Personal information
- Born: 7 July 1982 (age 43) Berlin
- Nationality: German / Nigerian
- Listed height: 6 ft 4 in (1.93 m)
- Listed weight: 200 lb (91 kg)

Career information
- NBA draft: 2004: undrafted
- Playing career: 1998–2012
- Position: Point guard

Career history
- 1998–2000: TuS Lichterfelde
- 2000–2001: ALBA Berlin
- 2001–2002: Olympiacos Piraeus
- 2002–2003: Snaidero Udine
- 2003–2004: Mitteldeutscher BC
- 2004–2005: Sedima Roseto
- 2005–2006: Vertical Vision Cantù
- 2006–2007: Premiata Montegranaro
- 2007–2008: Köln 99ers
- 2008–2009: Pallacanestro Varese
- 2010–2011: DBV Charlottenburg
- 2011–2012: LTi Gießen 46ers

= Misan Haldin =

German-Nigerian basketball player

Misan Haldin (born 7 July 1982 as Eyinmisan Edward Ogharanemeye Nikagbatse) is a German former basketball player. He played for clubs in Germany, Greece and Italy.

==Professional career==
Haldin started his professional career at TuS Lichterfelde Berlin, then a farm team of ALBA Berlin. At the 2000 international Albert Schweitzer Youth Tournament, he was the best scorer overall. Haldin signed a contract with ALBA, but did not play for them as he wanted to play for a top club on a European level. After nearly one year without playing in any official game, he signed with Olympiacos Piraeus. After playing for the Italian club Snaidero Udine for half a year, Haldin returned to Germany to play for Mitteldeutscher, with which he won the EuroCup Challenge. He was automatically eligible for the 2004 NBA draft, but was not drafted.

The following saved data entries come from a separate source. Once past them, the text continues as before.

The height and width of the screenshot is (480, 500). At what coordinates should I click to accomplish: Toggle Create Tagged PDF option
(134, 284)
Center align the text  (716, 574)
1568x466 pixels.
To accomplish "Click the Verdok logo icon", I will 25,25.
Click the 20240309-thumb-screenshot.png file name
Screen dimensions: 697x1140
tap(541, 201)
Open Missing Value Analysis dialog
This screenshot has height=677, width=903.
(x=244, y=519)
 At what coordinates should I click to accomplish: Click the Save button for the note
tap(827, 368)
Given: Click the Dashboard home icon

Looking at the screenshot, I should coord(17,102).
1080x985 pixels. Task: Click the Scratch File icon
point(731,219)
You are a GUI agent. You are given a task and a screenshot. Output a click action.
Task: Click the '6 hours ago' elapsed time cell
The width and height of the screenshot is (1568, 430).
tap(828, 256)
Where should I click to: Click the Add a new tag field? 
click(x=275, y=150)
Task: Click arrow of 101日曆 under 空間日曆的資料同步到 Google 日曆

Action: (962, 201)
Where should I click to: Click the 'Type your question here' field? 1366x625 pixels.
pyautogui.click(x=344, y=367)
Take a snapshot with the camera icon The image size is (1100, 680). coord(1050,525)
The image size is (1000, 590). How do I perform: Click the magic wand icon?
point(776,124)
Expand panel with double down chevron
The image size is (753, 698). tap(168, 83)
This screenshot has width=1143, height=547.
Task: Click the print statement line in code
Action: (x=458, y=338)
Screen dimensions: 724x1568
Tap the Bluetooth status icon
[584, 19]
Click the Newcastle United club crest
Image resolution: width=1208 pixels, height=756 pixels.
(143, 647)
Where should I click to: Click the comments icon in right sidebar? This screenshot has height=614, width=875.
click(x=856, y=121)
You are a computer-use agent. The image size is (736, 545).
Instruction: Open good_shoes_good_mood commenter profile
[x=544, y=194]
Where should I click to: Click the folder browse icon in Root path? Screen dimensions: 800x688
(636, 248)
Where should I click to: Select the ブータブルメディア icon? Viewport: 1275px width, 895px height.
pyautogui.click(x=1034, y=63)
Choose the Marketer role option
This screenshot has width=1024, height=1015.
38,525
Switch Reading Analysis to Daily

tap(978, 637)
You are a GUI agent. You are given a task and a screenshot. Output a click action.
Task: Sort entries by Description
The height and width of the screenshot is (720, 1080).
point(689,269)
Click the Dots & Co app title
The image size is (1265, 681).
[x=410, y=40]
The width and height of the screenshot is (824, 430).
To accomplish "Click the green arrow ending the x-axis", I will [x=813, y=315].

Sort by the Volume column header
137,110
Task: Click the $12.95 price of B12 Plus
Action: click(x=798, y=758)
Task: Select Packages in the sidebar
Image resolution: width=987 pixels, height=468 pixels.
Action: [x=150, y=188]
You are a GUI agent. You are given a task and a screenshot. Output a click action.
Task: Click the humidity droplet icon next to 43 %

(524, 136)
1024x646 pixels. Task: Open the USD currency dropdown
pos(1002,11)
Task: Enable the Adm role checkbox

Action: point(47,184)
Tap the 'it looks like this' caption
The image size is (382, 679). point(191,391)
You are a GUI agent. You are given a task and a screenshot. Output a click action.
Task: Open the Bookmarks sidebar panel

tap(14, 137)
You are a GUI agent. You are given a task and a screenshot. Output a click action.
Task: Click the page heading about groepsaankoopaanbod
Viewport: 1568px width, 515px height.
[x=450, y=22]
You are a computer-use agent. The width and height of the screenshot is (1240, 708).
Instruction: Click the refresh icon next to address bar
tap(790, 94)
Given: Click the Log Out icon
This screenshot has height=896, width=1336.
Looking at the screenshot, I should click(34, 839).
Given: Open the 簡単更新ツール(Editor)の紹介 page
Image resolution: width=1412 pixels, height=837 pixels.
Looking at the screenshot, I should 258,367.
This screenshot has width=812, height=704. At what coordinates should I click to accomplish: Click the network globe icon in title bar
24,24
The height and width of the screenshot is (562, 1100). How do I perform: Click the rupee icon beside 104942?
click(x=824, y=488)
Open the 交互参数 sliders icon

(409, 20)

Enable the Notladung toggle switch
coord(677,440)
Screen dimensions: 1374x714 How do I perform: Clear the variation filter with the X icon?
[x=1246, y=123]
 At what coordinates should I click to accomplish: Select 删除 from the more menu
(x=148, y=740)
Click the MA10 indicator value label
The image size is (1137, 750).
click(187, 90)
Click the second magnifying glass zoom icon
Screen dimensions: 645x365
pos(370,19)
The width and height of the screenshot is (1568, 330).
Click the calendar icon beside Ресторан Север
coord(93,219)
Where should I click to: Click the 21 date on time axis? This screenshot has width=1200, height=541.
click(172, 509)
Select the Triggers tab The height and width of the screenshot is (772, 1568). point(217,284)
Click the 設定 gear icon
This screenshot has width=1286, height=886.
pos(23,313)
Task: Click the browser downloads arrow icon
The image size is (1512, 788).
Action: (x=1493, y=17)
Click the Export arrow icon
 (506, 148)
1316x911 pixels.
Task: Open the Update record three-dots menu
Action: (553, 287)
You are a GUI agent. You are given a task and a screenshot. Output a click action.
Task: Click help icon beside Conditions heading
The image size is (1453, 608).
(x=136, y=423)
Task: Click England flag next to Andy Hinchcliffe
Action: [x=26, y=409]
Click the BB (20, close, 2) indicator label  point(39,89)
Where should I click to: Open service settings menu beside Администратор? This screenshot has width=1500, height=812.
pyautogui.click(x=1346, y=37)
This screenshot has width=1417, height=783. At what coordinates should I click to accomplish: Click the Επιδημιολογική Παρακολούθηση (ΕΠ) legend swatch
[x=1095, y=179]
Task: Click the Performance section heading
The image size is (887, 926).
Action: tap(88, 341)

Haldin then moved to Italy again, playing for Sedima Roseto and Vertical Vision Cantù in the first division. At the beginning of 2006, he signed for second division club Premiata Montegranaro, with which he got promoted to the first division. Haldin returned to Germany, but was waived by the Köln 99ers in March 2008, after testing positive on THC, although he was not officially suspended as he did not play during that time due to an injury. Another spell in Italy followed, this time playing for Pallacanestro Varese and winning the Legadue championship. He returned to professional sports in 2011, when he was acquired by the LTi Gießen 46ers. However, he was again waived during the season.

==National team career==
Haldin won the bronze medal as a member of the senior German squad at the 2002 FIBA World Championship, dunking over Yao Ming during the competition. He also took part in the EuroBasket 2005, winning the silver medal. The German national team's head coach, Dirk Bauermann, cut his name off the roster for the 2008 Olympics qualification, after his drug abuse incident
.

==Personal life==
He was born in Berlin (Germany) to Nigerian father and Finnish mother, and his sister Roli-Ann is a member of the German women's national team. In 2012, they adopted their mother's name, Haldin.